Pada uji AIRE pasien diacak untuk ramipil dengan rata-rata 5 hari
setelah onset infark miokard ditunjukkan oleh gambaran klinis dan radiologis
dari gagal jantung. Pada rata-rata 15 bulan kemudian, kematian berkurang
dari 22,6% hingga 16,9%. Pada kajian TRACE, pasien diacak untuk
tradolapril atau placebo suatu median 4 hari setelah infark, mereka memiliki
disfungsi ventrikel kiri yang diperlihatkan oleh indeks wall motion 1,2 atau
kurang. Rata-rata follow-up 108 minggu, angka kematian 34,7% pada
kelompok perlakuan dan 42,3% pada kelompok pacebo. Mengambil ketiga
kajian tersebut bersama-sama, diindikasikan pemberian ACE inhibitor
kepada pasien yang mengalami gagal jantung pada keadaan IMA, memiliki
fraksi ejeksi kurang dari 40% atau indeks wall motion 1,2 atau kurang, dan
tidak ada kontraindikasi (Lindsay, 1995).
22
Sebagaimana diskusi diatas, dapat diberikan ACE inhibitor kepada
semua pasien dengan infark akut sejak masuk RS, dengan syarat tidak
terdapat kontra indikasi. Berlawanan terhadap kebijakan tersebut, terdapat
kenaikan insiden dari hipotensi dan gagal ginjal pada mereka yang menerima
ACE inhibitor pada tahap akut, dan sedikit keuntungan pada mereka dengan
resiko relatif rendah, seperti halnya pasien dengan infark inferior yang kecil.
h. Lipid-Lowering Agents
Scandinavian Simvastatin Survival Study (4S) melaporkan
keuntungan akan penurunan lemak pada suatu populasi 4.444 pasien angina
dan/atau pascainfark dengan kolesterol serum 5,5-6,0 mmol/l (212-308
mg/dl) setelah pelaksanaan diet dilakukan. Pasien tidak dimasukkan ke
dalam uji sampai 6 bulan setelah infark akut, dan kelompok resiko relatif
rendah diikutkan. Angka kematian keseluruhan pada suatu median 5-4
tahun turun 30% (dari 12-8%). Diperoleh 33 yang diselamatkan per 1.000
pasien yang diberi perlakuan selama periode ini. Terdapat penurunan angka
kematian akibat penyakit koroner, dibanding pembedahan pintas koroner.
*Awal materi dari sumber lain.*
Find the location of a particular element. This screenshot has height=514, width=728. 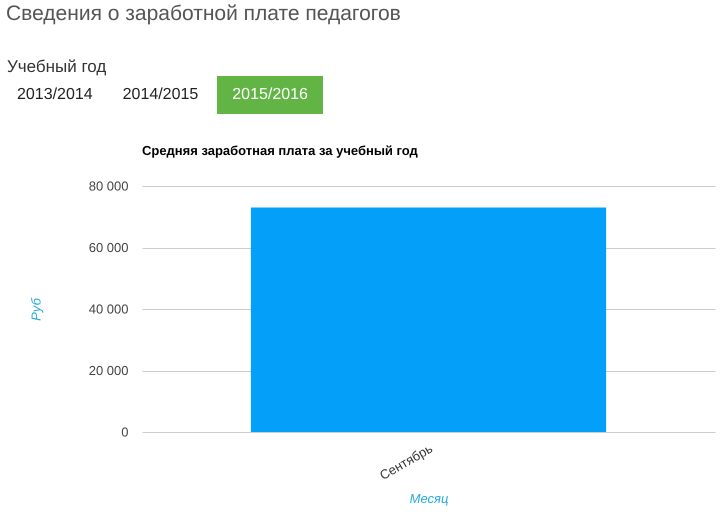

Pasien di atas usia 60 tahun tampak hasilnya sama dengan pasien yang lebih
muda. Wanita diuntungkan dalam hal kejadian koroner mayor, namun
pengurangan kematian yang bermakna secara statistik belum jelas; hal ini
mungkin karena jumlah yang relatif kecil dari wanita yang direkrut.
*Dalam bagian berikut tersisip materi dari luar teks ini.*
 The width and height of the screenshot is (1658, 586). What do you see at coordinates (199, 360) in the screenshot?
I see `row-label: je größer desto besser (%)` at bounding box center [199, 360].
Lipid-lowering Agents seharusnya diberikan kepada pasien dengan
dislipidemia, namun masih terdapat kontroversi tentang seberapa cepat
penanganan harus dimulai setelah kejadian, dan apakah kriteria untuk
penanganan dapat diperluas kepada mereka dengan kadar lipid yang lebih
rendah (Monica, 1994).
III.Komplikasi Dan Penatalaksanaan
1. Gagal jantung
Kegagalan ventrikel kiri selama fase akut dari infark miokard
dihubungkan dengan prognosis yang buruk jangka pendek dan panjang.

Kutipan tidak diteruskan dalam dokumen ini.